Il ministro della Salute Ferruccio Fazio «è risultato positivo al test della tubercolosi, come del resto il 12% della popolazione italiana». Ad annunciarlo è stato oggi il direttore del dipartimento malattie infettive dell’Istituto superiore di Sanità, Giovanni Rezza, durante la giornata studio «Tbc a Roma: che fare?», organizzato dal Codacons e da Articolo 32.
Rezza ha comunque precisato che Fazio «non si sta curando, non ne ha bisogno. Le persone positive – spiega – se hanno infezione latente, non sono a loro volta contagiose e non devono curarsi, a meno che in rari casi, sviluppino dei sintomi». Rezza ha rassicurato che l’Italia resta un paese a
bassa incidenza di tubercolosi.
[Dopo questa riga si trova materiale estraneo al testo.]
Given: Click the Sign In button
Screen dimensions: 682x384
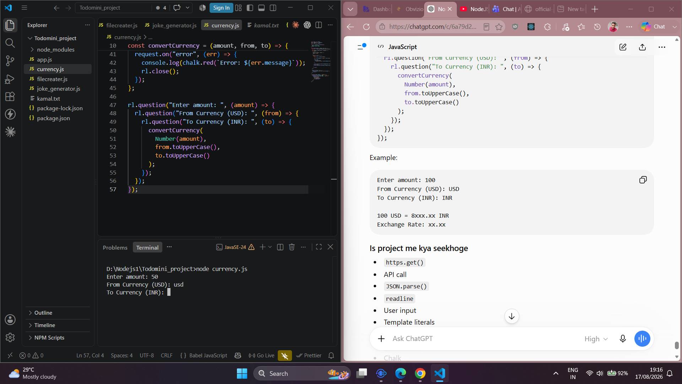Looking at the screenshot, I should click(221, 8).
Tornando al caso Fazio, ha precisato: «Facendo il medico può essere stato facilmente contagiato nei reparti. Ma c’è un rischio, di essere contagiati a livello di comunità anche se nella stragrande maggioranza dei casi questo rischio non si traduce assolutamente in malattia»
Rezza ha poi aggiunto che «il ministero sta cercando di uniformare tutte le procedure di monitoraggio e di trattamento dei bambini risultati positivi, e sta procedendo per varare nuove linee guida che porteranno a controlli più stretti, soprattutto nei reparti di neonatologia. Questi sono reparti che raramente vengono colpiti, ma che ospitano i pazienti più fragili, che bisogna tutelare. È necessario – ha concluso – rivedere alcune normative ed aumentare i protocolli di sorveglianza per tutelare maggiormente i pazienti, soprattutto i neonati».
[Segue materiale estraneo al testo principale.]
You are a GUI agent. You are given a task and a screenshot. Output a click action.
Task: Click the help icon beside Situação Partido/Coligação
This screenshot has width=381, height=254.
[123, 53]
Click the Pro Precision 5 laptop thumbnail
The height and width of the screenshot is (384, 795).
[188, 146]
D’altra parte secondo il resposnabile Iss non c’è nessun allarme Tbc in Italia: «i dati, anche in riferimento agli altri Paesi europei, sono nella media, nonostante l’ampio afflusso di immigrati ad alto rischio Tbc» ha detto Rezza.
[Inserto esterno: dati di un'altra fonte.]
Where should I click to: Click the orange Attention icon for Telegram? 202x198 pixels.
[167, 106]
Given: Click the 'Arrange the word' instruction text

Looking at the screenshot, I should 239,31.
E a proposito del caso del Lazio Rezza ha detto che «il ministro si è impegnato affinchè la Regione fornisca gratuitamente le vitamine B, necessarie per evitare complicanze, ai bambini contagiati da Tbc e anche nel rivedere le informazioni contenute nel sito del ministero, rispondendo alle 29 domande giunte dai genitori dei bimbi, entro la prossima settimana».
«Bisogna ammettere – ha spiegato Rezza – che, soprattutto nei bambini, non esiste un test perfetto» per la rilevazione della Tbc. «Quindi la scelta è stata fatta sull’opzione migliore, il test quantiferon – lo stesso a cui si è sottoposto il ministro – ma delle discordanze fra i vari esami purtroppo ci possono essere e si sono verificate non solo nel nostro Paese, ma anche in altri. Il consiglio è di ripeterlo se è stato effettuato al di sotto del terzo mese di età, perché una volta arrivati a tre mesi bisogna fidarsi del risultato del test».
Quanto all’ipotesi di sottoporre a profilassi tutte le persone venute a contatto con l’infermiera del nido del Gemelli, che avrebbe infettato 122 bambini, Rezza afferma: «È una questione di scelte. Questa è una scelta che hanno fatto la struttura coinvolta e la Regione ed è stata quella – di fronte all’alternativa di non trattare nessuno sulla base del test cutaneo che è risultato negativo in tutti i casi, o di trattare tutti a prescindere dal risultato del test – di utilizzare un test molto sensibile. Il tutto in modo da trattare solo coloro che ne hanno bisogno, secondo il principio di precauzione, ma non allargare troppo il numero delle persone da sottoporre a profilassi per evitare l’evenienza di effetti collaterali».
«Nei bambini questi esami hanno una minore sensibilità rispetto all’adulto – ha aggiunto Fernando Aiuti, presidente della Commissione Politiche sanitarie di Roma Capitale – e i lavori scientifici sono pochi. I bambini che sono nati dal 1 luglio al 27 luglio e che hanno fatto il test dal 20 al 31 agosto dovrebbero rifarlo, perché come per l’Hiv c’è un periodo “finestra” necessario prima che l’infezione si possa rilevare».